### Brief
Rewrite the following items, substituting "To click on" for every occurrence of "In order to click on" and leaving everything else unchanged.

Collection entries
■ ■ ■

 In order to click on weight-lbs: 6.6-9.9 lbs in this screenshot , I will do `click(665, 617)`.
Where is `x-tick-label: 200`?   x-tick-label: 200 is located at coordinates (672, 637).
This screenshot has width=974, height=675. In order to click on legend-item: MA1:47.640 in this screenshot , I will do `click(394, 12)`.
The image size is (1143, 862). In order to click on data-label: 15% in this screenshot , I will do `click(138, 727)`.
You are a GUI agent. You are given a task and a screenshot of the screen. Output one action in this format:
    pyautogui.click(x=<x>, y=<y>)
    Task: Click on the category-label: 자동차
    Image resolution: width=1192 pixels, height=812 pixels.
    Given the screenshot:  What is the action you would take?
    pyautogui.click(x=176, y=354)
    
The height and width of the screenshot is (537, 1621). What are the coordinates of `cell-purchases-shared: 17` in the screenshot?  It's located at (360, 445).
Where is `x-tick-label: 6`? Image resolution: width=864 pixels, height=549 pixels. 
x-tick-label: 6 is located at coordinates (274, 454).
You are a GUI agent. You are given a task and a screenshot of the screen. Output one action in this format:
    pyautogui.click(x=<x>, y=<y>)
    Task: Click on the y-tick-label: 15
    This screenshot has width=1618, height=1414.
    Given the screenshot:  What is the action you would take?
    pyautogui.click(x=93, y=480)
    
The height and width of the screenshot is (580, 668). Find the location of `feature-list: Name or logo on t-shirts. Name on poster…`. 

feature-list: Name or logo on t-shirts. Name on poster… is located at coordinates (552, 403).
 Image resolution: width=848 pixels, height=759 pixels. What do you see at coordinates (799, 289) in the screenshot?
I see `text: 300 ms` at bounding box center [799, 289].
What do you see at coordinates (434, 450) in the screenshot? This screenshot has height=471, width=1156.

■ ■ ■

### Answer section
 To click on weight-lbs: 6.6-9.9 lbs in this screenshot , I will do `click(665, 617)`.
Where is `x-tick-label: 200`?   x-tick-label: 200 is located at coordinates (672, 637).
This screenshot has width=974, height=675. To click on legend-item: MA1:47.640 in this screenshot , I will do `click(394, 12)`.
The image size is (1143, 862). To click on data-label: 15% in this screenshot , I will do `click(138, 727)`.
You are a GUI agent. You are given a task and a screenshot of the screen. Output one action in this format:
    pyautogui.click(x=<x>, y=<y>)
    Task: Click on the category-label: 자동차
    Image resolution: width=1192 pixels, height=812 pixels.
    Given the screenshot:  What is the action you would take?
    pyautogui.click(x=176, y=354)
    
The height and width of the screenshot is (537, 1621). What are the coordinates of `cell-purchases-shared: 17` in the screenshot?  It's located at (360, 445).
Where is `x-tick-label: 6`? Image resolution: width=864 pixels, height=549 pixels. 
x-tick-label: 6 is located at coordinates (274, 454).
You are a GUI agent. You are given a task and a screenshot of the screen. Output one action in this format:
    pyautogui.click(x=<x>, y=<y>)
    Task: Click on the y-tick-label: 15
    This screenshot has width=1618, height=1414.
    Given the screenshot:  What is the action you would take?
    pyautogui.click(x=93, y=480)
    
The height and width of the screenshot is (580, 668). Find the location of `feature-list: Name or logo on t-shirts. Name on poster…`. 

feature-list: Name or logo on t-shirts. Name on poster… is located at coordinates (552, 403).
 Image resolution: width=848 pixels, height=759 pixels. What do you see at coordinates (799, 289) in the screenshot?
I see `text: 300 ms` at bounding box center [799, 289].
What do you see at coordinates (434, 450) in the screenshot? This screenshot has height=471, width=1156.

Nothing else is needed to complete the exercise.